论文标题
关于文本生成器评估的嵌入,簇和字符串的有用性
On the Usefulness of Embeddings, Clusters and Strings for Text Generator Evaluation
论文作者
论文摘要
语言生成的良好自动评估指标理想地与人类对文本质量的判断高度相关。但是,缺乏这种指标,它抑制了语言发生器的快速进步。最近提议的淡紫色是一个例外。从理论上讲,淡紫色衡量了两个概率分布在字符串上的信息理论差异:一个代表评估中的语言发生器;另一个代表真正的自然语言分布。梅夫(Mauve)的作者认为,其成功来自其提议分歧的定性特性。然而,实际上,由于这种差异是无法兼容的,因此淡紫色通过测量多项式分布之间的差异而不是集群,在这种情况下,通过基于预先训练的语言模型的嵌入来实现字符串来实现群集分配。但是,正如我们所显示的,这不是理论或实践中的紧密近似。这就提出了一个问题:为什么淡紫色的工作正常?在这项工作中,我们证明淡紫色是出于错误的原因是正确的,并且其新提出的分歧对于高性能并不是必需的。实际上,经典的分歧与提出的基于群集的近似实际上可以作为更好的评估指标。我们通过探测分析完成了论文;该分析使我们得出结论,通过编码文本的句法和相干级特征,同时忽略了表面级别的特征,这种基于群集的替代品可以简单地用于评估最先进的语言生成器。

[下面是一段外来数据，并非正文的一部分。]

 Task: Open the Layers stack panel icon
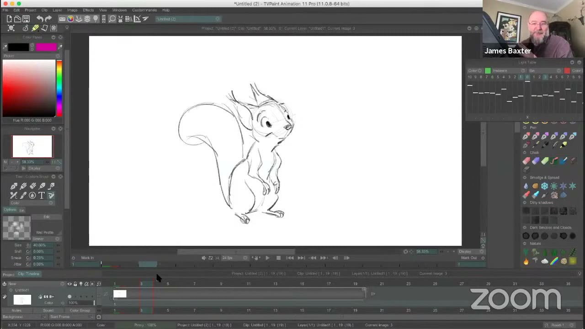coord(87,19)
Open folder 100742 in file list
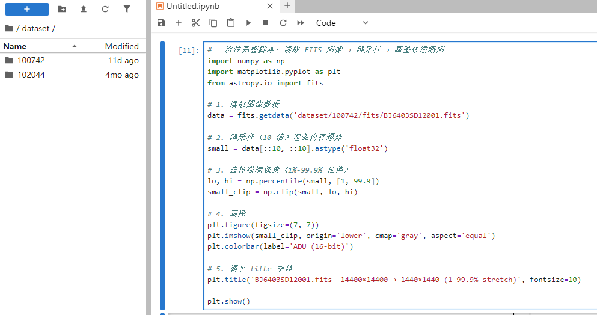 coord(31,60)
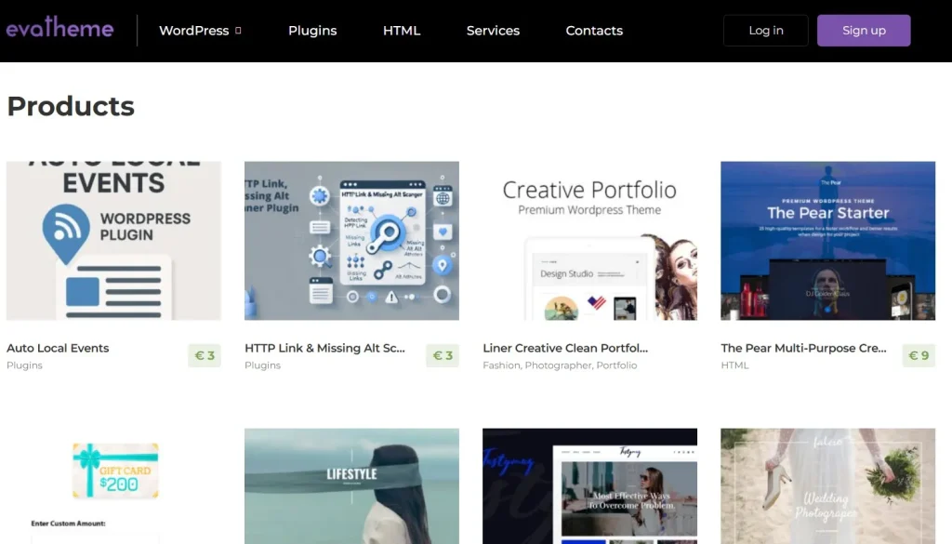Image resolution: width=952 pixels, height=544 pixels.
Task: Open The Pear Multi-Purpose product title
Action: 803,348
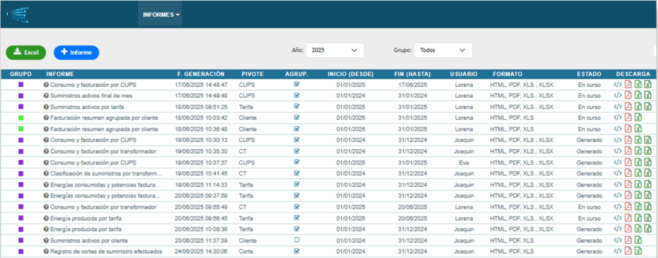
Task: Click the company logo in header
Action: tap(17, 14)
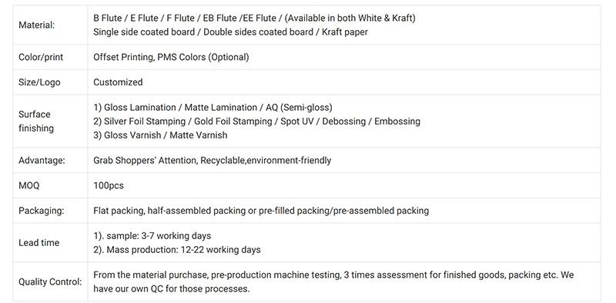Select the Single side coated board line

[230, 32]
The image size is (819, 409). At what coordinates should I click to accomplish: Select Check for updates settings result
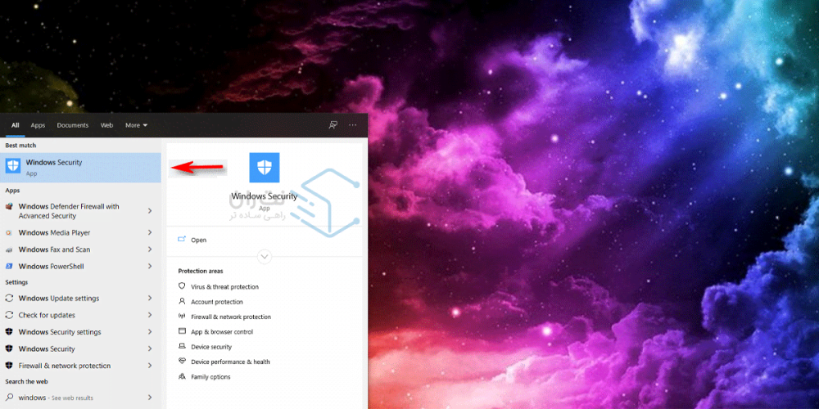(47, 315)
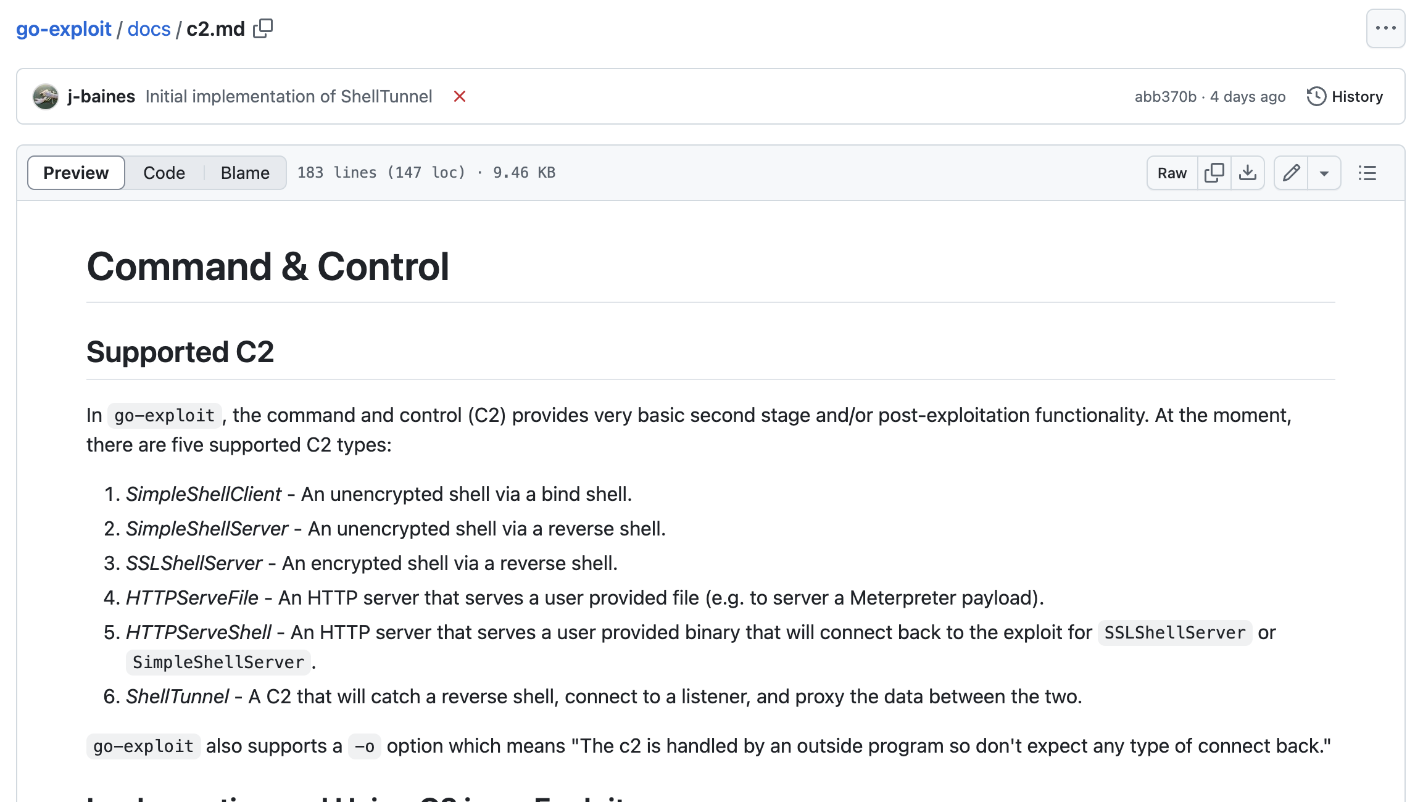Open commit abb370b details

pos(1165,96)
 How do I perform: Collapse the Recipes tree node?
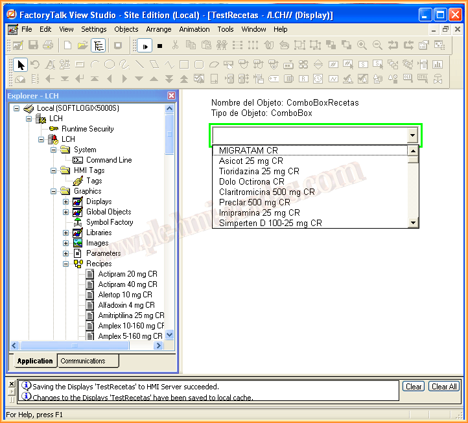click(65, 264)
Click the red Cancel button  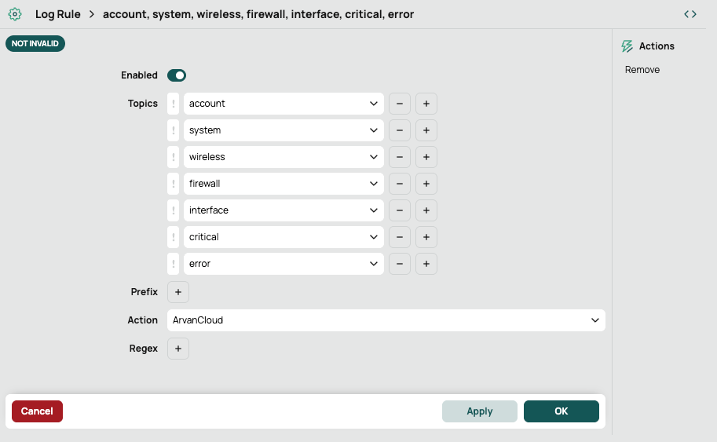37,411
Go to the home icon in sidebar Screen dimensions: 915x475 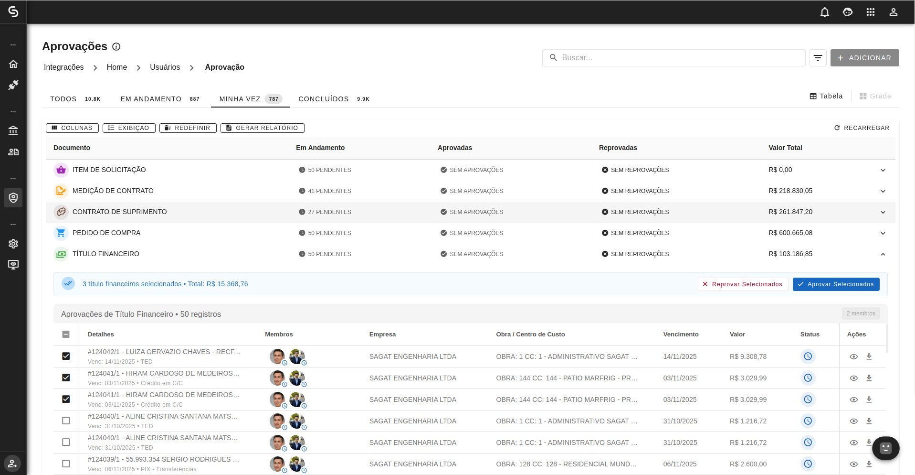[x=13, y=64]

A good automatic evaluation metric for language generation ideally correlates highly with human judgements of text quality. Yet, there is a dearth of such metrics, which inhibits the rapid and efficient progress of language generators. One exception is the recently proposed Mauve. In theory, Mauve measures an information-theoretic divergence between two probability distributions over strings: one representing the language generator under evaluation; the other representing the true natural language distribution. Mauve's authors argue that its success comes from the qualitative properties of their proposed divergence. Yet in practice, as this divergence is uncomputable, Mauve approximates it by measuring the divergence between multinomial distributions over clusters instead, where cluster assignments are attained by grouping strings based on a pre-trained language model's embeddings. As we show, however, this is not a tight approximation -- in either theory or practice. This begs the question: why does Mauve work so well? In this work, we show that Mauve was right for the wrong reasons, and that its newly proposed divergence is not necessary for its high performance. In fact, classical divergences paired with its proposed cluster-based approximation may actually serve as better evaluation metrics. We finish the paper with a probing analysis; this analysis leads us to conclude that -- by encoding syntactic- and coherence-level features of text, while ignoring surface-level features -- such cluster-based substitutes to string distributions may simply be better for evaluating state-of-the-art language generators.